Devletin dininin İslam olduğunu,

Kuran dışında bir anayasaya gerek olmadığını,

Türkiye’nin kuruluşu itibarıyla dinden uzaklaştırılmış ve dine karşı olduğunu,

Şeri mahkemelerin kurularak evlenme, boşanma ve miras sorunlarının şeriat kurallarına bağlanması gerektiğini,

Çok kadınla evlenmenin caiz olduğunu savunan...

“Kadının erkekten boşanması İslama aykırıdır” diyen ve kadına erkek kadar hisse verilmesini “ahlaksızlık” olarak niteleyen, Hilafetin geri getirilmesini isteyen ve İslam milliyetçiliğini destekleyen bir cemaatin kurucusunu “saygın” bir isim olarak görenler, siyasal İslamcılardır.

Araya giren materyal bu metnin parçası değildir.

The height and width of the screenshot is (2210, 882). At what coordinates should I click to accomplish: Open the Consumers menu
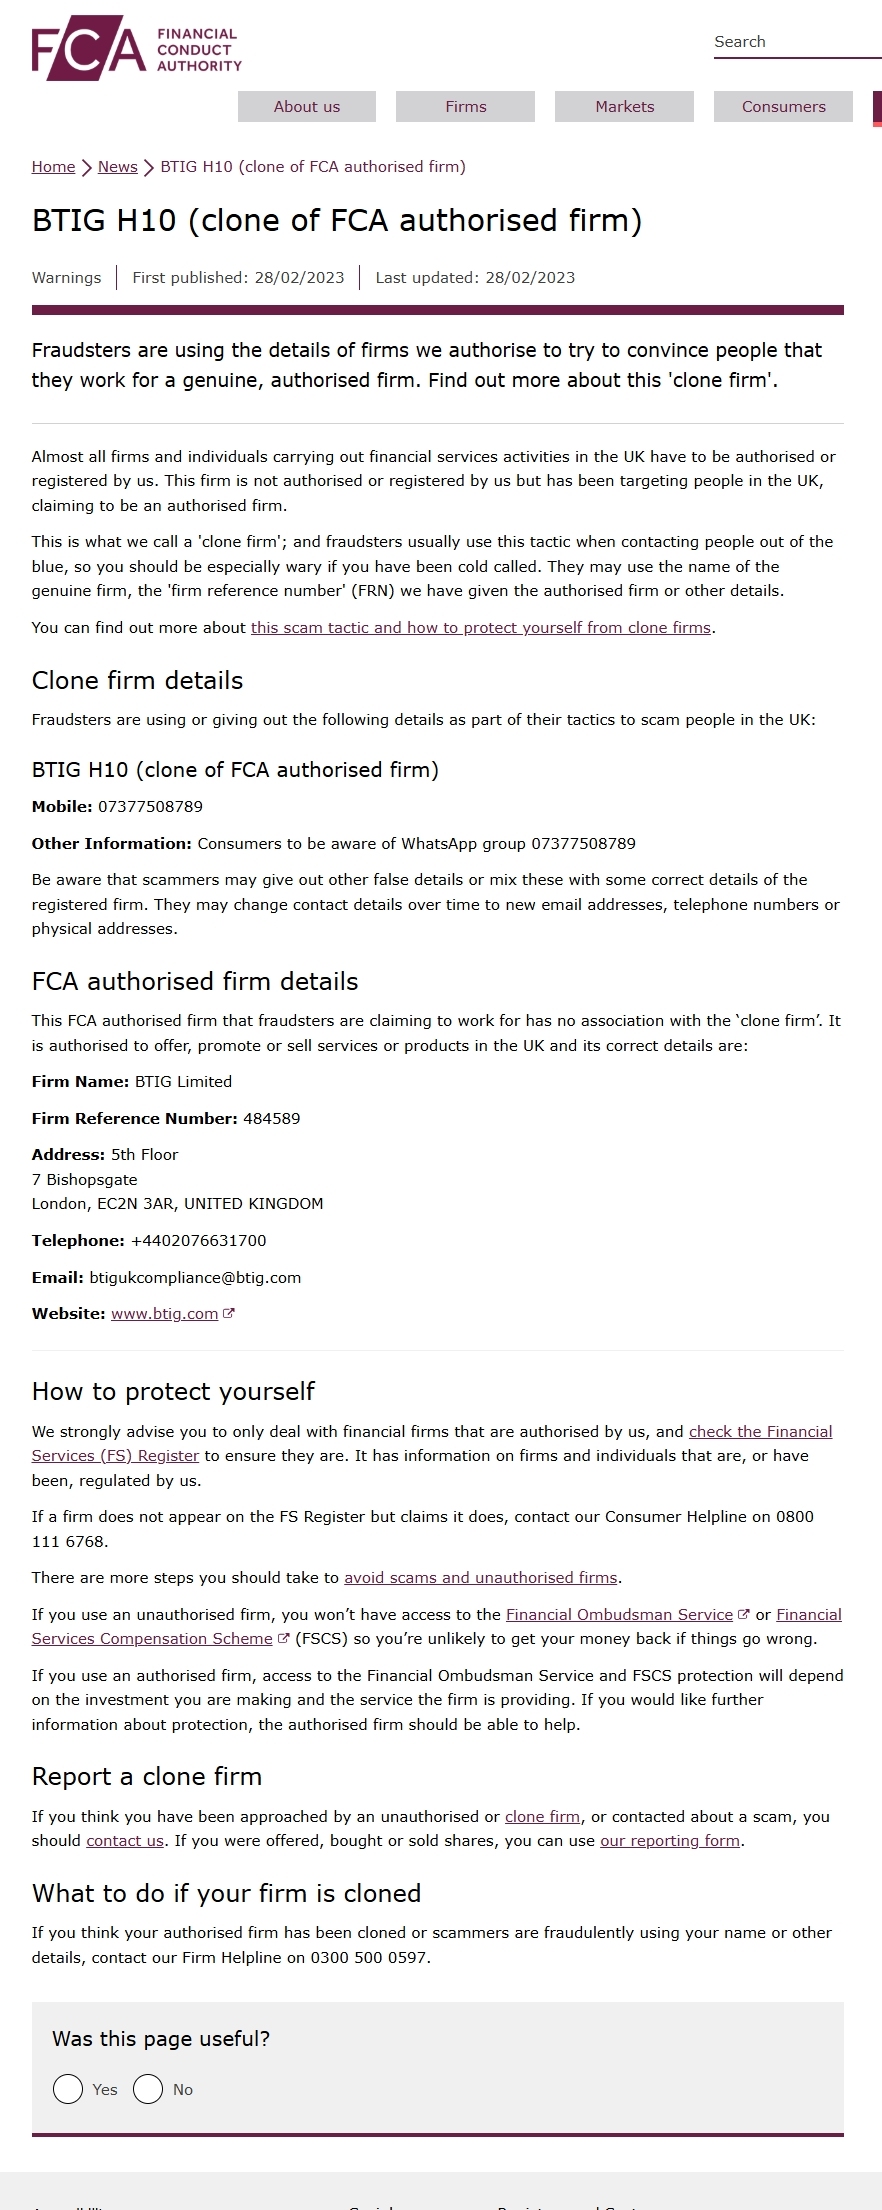coord(783,107)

Demokrat Parti’den bu yana siyasetin göbeğinde yer alıp Soğuk Savaş ve sonrasında ABD önderliğinde komünizmi şeytanlaştırmak için yürütülen Yeşil Kuşak projesinde “kanaat önderi” olarak öne çıkarılan, Kore Savaşı’na katılmayı destekleyen, Menderes, Demirel gibi sağcı politikacılar tarafından korunup kollanan Said Nursi, Türkiye’de dinci gericiliğin simge isimlerindendir. 

Şeyh Sait hakkında geçen yıl yeterince yazdığım için burada ayrıntısına girmiyorum ama onu tekrar siyasette gündeme sokmanın da bir karşıdevrim atağı olduğunu yineleyebilirim.

SOL SİYASET ÜZERİNDE BASKI KURMAYA SON VERİN

Şeriatçı 31 Mart Olayı üzerine sevk edildiği mahkemede verdiği ifadede “En mukaddes maksat, şeriatın ahkâmını tamamen icra ve tatbiktir” diyen Said Nursi’nin yolundan gidenlerin siyasetteki yerinin netleştirilmesi gerekir.

Said Nursi’nin Şanlıurfa’da kaldığı odanın müzeye çevrilmesini isteyenler, onu “bir aydın, öncü” olarak tanımlayanlar, dini araç olarak kullanıp emperyalistlerle işbirliği yaparak gerçekte bağımsız bir Kürdistan kurma amacını güden şeriatçı bir şeyhin torunu olduklarını söyleyenler, tamamen biat kültürüne dayalı bir gericiliği savunanlar, demokrasi ile de çelişir.

Tarikatlarla ve cemaatlerle kucak kucağa politika yapanların, sırf etnik kökeni nedeniyle dincilere sahip çıkanların ne gerçek anlamda kadın hakları umurundadır ne de laiklik!

Türkiye’yi ortaçağ karanlığına gömmek isteyen laiklik ve anayasa karşıtı yapılardan oy devşirmek için şeyh, şıh, aşiret, tarikat, cemaat ilişkilerini reddetmeyenlerin bu konuda dinci sağdan farkı yoktur. 

Öyleyse siyasi duruşunuz buysa, konumunuzu netleştirin ve sol siyaset üzerinde baskı kurmaya son verin. Bugün makbul sayılan her tarikat ve cemaatin gelecekte FETÖ adayı olduğunu da artık öğrenin.